Supporters of the Environmental Protection Agency’s Renewable Fuel Standard (RFS) claim the program “mitigates” anthropogenic global warming by substituting biofuels for petroleum products in the nation’s motor fuel supply. Some environmental researchers and advocates disagree. According to them, the lifecycle carbon dioxide (CO2) emissions of energy crop production, processing, and consumption equal, or exceed, those associated with petroleum extraction, refining, and consumption.
I won’t try to settle that highly technical disputation, but this much is clear: even if the RFS does reduce CO2 emissions, the climatic effects are too small for anyone to notice, measure, or verify.
In contrast, corn and soy production discernibly increase the combined heat and humidity of hot summer days in the Midwest, according to a recent Associated Press article, humorously titled “Midwest mugginess linked to crops working up a corn sweat.” And although not mentioned in the article, the link between the RFS and expanding cultivation of those two energy crops is obvious.
The AP reports:
Midwest's first dangerous bout of heat and humidity this summer is partly to blame on the moisture piped out of the ground and into the atmosphere by the increasing acreage of corn crops reaching peak maturity, meteorologists and atmospheric researchers say. That muggy mist, jokingly called “corn sweat,” gets blown around the country, even enveloping more distant urban areas, like Chicago and Minneapolis.
Corn sweat, more technically known as evapotranspiration, influences regional climate as follows:
Basically, when corn crops mature in late July, they act like billions of straws drawing up soil moisture. It beads up on vast leafy canopies and is carried off by warmer air. Much of the humidity enveloping the region this week is siphoned off the Gulf of Mexico, but a measurable contribution comes from corn and soybean crops, say researchers like Ken Kunkel, a professor of atmospheric sciences at N.C. State University.
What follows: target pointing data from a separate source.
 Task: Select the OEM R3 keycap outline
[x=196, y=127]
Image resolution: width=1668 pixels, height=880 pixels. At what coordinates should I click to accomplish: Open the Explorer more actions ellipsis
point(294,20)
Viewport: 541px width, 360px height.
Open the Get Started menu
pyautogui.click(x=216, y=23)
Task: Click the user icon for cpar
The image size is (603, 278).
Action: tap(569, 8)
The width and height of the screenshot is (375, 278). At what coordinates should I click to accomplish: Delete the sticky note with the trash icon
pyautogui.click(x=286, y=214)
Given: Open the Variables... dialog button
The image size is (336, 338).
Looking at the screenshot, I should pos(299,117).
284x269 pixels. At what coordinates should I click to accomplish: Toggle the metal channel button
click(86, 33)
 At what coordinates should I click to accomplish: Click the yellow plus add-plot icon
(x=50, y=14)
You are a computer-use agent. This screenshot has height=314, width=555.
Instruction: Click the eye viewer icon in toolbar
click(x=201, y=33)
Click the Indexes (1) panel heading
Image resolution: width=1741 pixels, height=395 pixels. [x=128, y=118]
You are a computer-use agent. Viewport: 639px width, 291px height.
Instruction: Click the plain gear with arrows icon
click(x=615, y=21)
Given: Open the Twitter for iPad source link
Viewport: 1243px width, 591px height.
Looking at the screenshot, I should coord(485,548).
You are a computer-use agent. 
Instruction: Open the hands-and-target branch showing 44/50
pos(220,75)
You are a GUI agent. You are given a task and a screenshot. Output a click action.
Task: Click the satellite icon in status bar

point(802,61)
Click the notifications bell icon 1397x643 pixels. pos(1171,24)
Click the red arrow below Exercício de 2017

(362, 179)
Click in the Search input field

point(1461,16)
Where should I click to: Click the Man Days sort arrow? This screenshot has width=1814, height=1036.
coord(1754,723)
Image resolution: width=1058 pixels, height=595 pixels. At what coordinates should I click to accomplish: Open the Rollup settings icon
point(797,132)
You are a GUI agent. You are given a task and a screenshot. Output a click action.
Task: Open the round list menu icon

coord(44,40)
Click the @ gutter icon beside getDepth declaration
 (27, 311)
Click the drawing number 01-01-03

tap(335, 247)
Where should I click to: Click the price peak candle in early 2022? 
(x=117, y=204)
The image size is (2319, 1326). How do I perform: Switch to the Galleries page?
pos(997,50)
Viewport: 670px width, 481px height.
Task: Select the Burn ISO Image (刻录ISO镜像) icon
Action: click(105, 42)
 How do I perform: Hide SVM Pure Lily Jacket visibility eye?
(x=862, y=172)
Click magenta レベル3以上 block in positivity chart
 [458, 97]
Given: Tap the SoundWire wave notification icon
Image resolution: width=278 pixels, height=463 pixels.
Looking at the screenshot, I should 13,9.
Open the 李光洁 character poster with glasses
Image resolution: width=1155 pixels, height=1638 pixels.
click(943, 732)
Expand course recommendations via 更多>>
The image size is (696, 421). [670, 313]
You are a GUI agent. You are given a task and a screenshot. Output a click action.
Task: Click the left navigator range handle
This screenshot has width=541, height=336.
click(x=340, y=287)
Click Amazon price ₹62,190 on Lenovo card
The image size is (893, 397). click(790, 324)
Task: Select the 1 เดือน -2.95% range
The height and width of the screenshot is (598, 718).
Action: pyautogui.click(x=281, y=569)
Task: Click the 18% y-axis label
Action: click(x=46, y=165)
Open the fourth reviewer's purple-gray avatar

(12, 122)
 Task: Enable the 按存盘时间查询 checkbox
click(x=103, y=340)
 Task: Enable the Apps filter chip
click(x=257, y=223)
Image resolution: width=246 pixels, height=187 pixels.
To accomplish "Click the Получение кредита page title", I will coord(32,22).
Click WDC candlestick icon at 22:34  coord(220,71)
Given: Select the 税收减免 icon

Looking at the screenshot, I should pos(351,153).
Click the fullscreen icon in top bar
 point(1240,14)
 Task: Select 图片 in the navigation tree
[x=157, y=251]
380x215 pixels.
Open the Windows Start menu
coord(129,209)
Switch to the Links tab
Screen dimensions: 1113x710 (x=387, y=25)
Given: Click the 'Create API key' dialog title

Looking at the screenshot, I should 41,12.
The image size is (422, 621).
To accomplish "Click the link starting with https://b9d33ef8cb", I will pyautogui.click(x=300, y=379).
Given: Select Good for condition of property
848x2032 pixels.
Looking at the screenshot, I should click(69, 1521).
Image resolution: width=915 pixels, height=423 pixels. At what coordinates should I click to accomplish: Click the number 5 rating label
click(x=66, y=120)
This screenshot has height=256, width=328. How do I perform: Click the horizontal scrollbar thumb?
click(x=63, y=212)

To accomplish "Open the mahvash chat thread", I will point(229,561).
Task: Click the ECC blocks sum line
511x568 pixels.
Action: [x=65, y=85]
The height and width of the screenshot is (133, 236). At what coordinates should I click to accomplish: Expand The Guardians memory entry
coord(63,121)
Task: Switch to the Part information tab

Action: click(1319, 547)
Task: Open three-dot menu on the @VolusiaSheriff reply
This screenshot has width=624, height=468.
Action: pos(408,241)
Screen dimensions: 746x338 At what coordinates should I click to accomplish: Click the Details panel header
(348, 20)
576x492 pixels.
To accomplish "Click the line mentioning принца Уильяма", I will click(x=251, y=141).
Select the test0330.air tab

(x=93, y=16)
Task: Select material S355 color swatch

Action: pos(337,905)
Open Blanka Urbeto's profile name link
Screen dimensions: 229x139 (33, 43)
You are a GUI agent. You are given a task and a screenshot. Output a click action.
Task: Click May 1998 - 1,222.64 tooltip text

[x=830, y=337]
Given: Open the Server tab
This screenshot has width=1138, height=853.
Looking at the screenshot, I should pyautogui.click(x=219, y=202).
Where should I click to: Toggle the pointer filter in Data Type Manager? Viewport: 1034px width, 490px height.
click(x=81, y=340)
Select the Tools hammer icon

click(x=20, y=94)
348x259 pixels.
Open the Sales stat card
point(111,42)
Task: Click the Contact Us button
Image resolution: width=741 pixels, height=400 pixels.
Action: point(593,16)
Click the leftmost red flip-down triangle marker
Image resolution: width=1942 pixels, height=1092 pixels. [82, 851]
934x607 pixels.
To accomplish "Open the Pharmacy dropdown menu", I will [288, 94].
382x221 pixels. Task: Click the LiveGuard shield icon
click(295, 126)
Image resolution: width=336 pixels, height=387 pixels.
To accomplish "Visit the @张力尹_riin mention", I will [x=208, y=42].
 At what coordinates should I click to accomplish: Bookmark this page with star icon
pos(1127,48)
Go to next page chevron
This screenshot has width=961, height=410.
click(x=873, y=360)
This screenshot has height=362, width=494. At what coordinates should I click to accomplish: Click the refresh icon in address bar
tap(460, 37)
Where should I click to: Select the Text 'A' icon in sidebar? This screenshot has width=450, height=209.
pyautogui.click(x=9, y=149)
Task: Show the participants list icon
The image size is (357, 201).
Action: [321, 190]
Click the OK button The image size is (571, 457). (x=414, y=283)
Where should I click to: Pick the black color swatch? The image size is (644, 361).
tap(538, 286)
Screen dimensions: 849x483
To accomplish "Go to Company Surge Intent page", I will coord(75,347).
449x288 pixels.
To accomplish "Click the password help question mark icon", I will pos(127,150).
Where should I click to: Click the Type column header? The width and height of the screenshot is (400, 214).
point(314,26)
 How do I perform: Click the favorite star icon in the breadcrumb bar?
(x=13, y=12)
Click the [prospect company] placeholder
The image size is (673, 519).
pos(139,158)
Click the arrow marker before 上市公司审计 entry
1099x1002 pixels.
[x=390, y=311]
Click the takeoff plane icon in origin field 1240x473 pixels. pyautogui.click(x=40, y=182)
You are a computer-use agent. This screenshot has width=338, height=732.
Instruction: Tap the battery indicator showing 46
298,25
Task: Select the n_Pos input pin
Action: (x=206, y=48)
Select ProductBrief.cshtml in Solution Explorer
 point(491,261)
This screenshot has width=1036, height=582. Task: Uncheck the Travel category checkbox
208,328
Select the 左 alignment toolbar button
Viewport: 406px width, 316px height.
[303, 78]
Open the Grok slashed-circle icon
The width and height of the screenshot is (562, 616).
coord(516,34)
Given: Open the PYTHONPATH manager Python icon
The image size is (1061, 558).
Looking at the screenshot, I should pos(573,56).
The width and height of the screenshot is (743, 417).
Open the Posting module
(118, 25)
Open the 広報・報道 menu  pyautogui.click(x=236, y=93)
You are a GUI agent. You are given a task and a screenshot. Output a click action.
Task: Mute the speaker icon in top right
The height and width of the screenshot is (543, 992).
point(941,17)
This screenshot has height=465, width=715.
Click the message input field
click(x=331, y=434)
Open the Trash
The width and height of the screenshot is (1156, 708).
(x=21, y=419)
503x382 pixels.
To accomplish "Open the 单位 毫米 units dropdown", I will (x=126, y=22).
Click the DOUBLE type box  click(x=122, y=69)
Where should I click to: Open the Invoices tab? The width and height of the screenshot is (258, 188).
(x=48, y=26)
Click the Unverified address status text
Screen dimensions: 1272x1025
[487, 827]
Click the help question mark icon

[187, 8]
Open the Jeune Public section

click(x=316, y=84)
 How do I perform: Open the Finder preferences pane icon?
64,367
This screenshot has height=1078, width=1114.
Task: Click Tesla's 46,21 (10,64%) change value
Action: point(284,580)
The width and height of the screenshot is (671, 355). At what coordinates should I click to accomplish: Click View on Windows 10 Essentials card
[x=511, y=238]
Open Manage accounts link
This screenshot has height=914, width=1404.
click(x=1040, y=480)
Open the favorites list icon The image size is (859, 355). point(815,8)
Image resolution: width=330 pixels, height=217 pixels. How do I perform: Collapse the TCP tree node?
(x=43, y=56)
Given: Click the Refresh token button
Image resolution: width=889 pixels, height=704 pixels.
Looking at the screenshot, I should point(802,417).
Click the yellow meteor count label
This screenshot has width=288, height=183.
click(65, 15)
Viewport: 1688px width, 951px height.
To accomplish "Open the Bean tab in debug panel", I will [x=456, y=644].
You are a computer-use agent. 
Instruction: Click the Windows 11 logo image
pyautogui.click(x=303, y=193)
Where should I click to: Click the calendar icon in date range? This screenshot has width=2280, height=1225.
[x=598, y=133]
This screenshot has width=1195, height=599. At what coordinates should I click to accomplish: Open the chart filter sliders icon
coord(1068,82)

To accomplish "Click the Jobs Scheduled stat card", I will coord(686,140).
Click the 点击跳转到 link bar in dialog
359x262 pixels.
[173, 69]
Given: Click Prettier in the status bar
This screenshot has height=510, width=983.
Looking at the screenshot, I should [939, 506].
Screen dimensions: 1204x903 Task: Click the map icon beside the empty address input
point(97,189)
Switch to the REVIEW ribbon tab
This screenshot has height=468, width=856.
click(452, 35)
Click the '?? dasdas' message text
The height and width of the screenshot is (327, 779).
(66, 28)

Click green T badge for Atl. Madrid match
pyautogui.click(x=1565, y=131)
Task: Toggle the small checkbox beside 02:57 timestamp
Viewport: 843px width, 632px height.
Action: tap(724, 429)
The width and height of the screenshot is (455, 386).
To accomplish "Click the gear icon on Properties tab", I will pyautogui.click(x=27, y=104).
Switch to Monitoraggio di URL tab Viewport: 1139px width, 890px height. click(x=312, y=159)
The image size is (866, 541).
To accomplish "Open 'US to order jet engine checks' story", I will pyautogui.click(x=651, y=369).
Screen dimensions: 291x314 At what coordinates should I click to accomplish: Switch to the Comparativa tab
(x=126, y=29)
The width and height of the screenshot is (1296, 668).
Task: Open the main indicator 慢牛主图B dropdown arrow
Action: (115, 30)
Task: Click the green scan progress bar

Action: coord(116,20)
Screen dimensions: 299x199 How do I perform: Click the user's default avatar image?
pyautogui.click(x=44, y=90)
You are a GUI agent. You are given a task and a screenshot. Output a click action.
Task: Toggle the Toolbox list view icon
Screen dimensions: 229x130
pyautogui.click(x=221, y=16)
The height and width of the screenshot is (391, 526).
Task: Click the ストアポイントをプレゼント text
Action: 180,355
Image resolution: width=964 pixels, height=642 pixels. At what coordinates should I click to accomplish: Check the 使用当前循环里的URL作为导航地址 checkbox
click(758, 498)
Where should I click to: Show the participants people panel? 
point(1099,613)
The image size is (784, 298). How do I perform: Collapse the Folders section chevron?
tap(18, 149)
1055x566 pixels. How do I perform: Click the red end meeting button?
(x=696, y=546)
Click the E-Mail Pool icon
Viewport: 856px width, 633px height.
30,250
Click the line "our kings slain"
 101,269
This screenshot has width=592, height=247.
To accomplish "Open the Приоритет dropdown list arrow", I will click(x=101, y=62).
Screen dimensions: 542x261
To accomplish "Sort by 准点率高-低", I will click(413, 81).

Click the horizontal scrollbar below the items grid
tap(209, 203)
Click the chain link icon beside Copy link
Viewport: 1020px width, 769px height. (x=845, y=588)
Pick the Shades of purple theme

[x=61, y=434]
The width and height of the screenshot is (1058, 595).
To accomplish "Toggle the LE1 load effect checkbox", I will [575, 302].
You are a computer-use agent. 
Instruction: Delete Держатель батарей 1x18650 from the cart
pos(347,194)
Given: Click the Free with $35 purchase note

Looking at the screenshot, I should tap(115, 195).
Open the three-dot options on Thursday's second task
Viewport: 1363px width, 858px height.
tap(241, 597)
I sent the AP article to University of Alabama in Huntsville atmospheric scientist John Christy, who elaborated a bit on the mechanisms at work: “The indigenous prairie grasses would shut off transpiration when stressed, but corn is a very thirsty plant and transpires continually, drawing moisture from deeper down and depositing it in the near-surface air. Corn is also darker than prairie grasses, so allows more solar absorption.”
Agriculture has been humidifying the Midwest for decades. Kunkel and colleagues found that “above average soil moisture and evapotranspiration” increased “apparent” (experienced) temperature during the 1995 heat wave that killed several hundred people in Chicago. Adaptation keeps reducing U.S. heat-related mortality from one decade to the next. Nonetheless, it’s worth noting that corn and soy are perspiring from millions of additional acres since Congress dramatically expanded the RFS in 2007.
Based on YCharts, the online financial data research platform, I calculate that the number of corn acres planted during 2007-2016 averaged 91.1 million annually. That’s about 12 million acres more than the average of the previous 10 years, when annual acreage never exceeded 81.8 million.
U.S. farmers planted about 6.1 million more corn acres this year than last. As the AP reports, “More than 94 million acres of corn were planted this year, an increase of 7 percent from 2015, according to the U.S. Department of Agriculture. That's the third-highest corn acreage since 1944. Soybeans, which also contribute to humidity levels, are at record high acreage, too.”
The irony is obvious. A central planning scheme created to combat global warming is increasing summer swelter in the Midwest.